PASSAGE FOR REVIEW below:

Posted May 31, 2024 by Nicky in Reviews / 0 Comments

Review – We Only Kill Each Other

We Only Kill Each Other

by Stephanie Phillips, Peter Krause, Ellie Wright, Troy Peteri

Genres: Crime, Graphic Novels, Historical Fiction
Pages: 136
Rating: two-stars
Synopsis:

With World War II on the horizon, Nazi sympathizers and fascists have taken root on American soil in alarming numbers, intending to push the U.S. towards and alliance with Germany.

When the lone hope of stopping the American Nazi movement falls to Jewish-American gangsters currently entrenched in a violent turf war, the gangsters find that there’s only one thing they hate more than each other: Nazis.

We Only Kill Each Other is set during the run-up to World War II, featuring two Jewish characters who are asked to use their skills (beating people up, intimidation and other forms of violence) to defuse the Nazi presence in their city in the US. They’re at loggerheads, however, and make unlikely allies.

It’s not a period I read much about, and as the narrative makes clear, there are no heroes here — these guys are not upstanding normal citizens, but a thug and a gang boss who happen to be Jewish. I read it more because it was there and I could read it for free than out of interest in the story based on the summary, so it’s worth keeping in mind that I’m not exactly the target audience.

And indeed, I found it mostly just… alright? The characters bonded in the end (because of course), and they did indeed manage to beat the Nazis (good) at least in this limited way (thwarting an assassination that would’ve been great for them). The art and writing were okay, but nothing that stood out. I admit to very little knowledge about the quality of the representation of the Jewish characters and whether it plays into any stereotyping.

End of PASSAGE FOR REVIEW.
ENTRIES PROVIDED below:

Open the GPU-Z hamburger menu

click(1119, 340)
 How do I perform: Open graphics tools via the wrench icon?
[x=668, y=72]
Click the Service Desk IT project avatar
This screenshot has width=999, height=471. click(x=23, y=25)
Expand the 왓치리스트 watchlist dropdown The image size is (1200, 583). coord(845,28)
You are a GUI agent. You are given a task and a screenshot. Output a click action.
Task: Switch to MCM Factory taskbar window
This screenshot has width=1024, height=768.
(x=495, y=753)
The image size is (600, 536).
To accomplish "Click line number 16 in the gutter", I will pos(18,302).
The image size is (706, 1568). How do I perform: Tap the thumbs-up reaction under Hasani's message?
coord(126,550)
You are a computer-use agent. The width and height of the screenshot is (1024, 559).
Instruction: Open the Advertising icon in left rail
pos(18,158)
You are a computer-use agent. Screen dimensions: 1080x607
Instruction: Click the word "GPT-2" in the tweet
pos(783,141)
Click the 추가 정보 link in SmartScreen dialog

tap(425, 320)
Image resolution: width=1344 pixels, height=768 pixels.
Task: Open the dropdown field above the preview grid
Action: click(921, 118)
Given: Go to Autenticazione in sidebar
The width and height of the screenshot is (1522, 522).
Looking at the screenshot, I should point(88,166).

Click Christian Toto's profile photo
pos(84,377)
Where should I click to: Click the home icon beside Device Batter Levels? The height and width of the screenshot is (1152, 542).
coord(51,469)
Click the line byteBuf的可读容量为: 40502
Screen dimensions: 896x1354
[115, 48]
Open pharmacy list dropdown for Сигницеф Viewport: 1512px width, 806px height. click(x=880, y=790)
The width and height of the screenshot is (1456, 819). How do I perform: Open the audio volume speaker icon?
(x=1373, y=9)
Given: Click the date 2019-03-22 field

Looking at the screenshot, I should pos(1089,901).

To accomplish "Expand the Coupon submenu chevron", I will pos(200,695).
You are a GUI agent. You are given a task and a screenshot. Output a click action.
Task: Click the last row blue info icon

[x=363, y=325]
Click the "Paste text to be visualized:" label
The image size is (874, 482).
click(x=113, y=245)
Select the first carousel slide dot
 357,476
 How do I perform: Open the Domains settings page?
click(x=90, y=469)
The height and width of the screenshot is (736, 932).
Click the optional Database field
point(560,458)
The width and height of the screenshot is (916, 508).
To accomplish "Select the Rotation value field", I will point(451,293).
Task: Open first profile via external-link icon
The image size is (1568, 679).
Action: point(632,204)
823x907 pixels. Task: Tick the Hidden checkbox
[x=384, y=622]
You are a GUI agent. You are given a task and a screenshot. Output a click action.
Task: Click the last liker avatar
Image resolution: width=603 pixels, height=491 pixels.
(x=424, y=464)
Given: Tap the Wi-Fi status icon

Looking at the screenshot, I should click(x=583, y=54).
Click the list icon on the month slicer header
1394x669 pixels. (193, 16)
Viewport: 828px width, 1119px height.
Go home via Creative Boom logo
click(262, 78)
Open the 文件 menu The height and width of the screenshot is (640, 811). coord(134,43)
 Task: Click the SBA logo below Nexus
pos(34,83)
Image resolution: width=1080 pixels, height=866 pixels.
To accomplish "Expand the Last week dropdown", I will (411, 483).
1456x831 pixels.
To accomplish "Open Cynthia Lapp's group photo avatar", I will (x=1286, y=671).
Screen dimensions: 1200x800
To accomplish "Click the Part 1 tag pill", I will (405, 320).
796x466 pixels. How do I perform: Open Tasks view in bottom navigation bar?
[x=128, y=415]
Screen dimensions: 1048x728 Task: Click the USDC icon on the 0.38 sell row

End of ENTRIES PROVIDED.

## WORK ITEM
Copy the stretch of the review from "We Only Kill Each Other is" through "the target audience.", substituting "odds" for "loggerheads". Base your answer on the review alone.

## RESPONSE TO THIS EXERCISE
We Only Kill Each Other is set during the run-up to World War II, featuring two Jewish characters who are asked to use their skills (beating people up, intimidation and other forms of violence) to defuse the Nazi presence in their city in the US. They’re at odds, however, and make unlikely allies.

It’s not a period I read much about, and as the narrative makes clear, there are no heroes here — these guys are not upstanding normal citizens, but a thug and a gang boss who happen to be Jewish. I read it more because it was there and I could read it for free than out of interest in the story based on the summary, so it’s worth keeping in mind that I’m not exactly the target audience.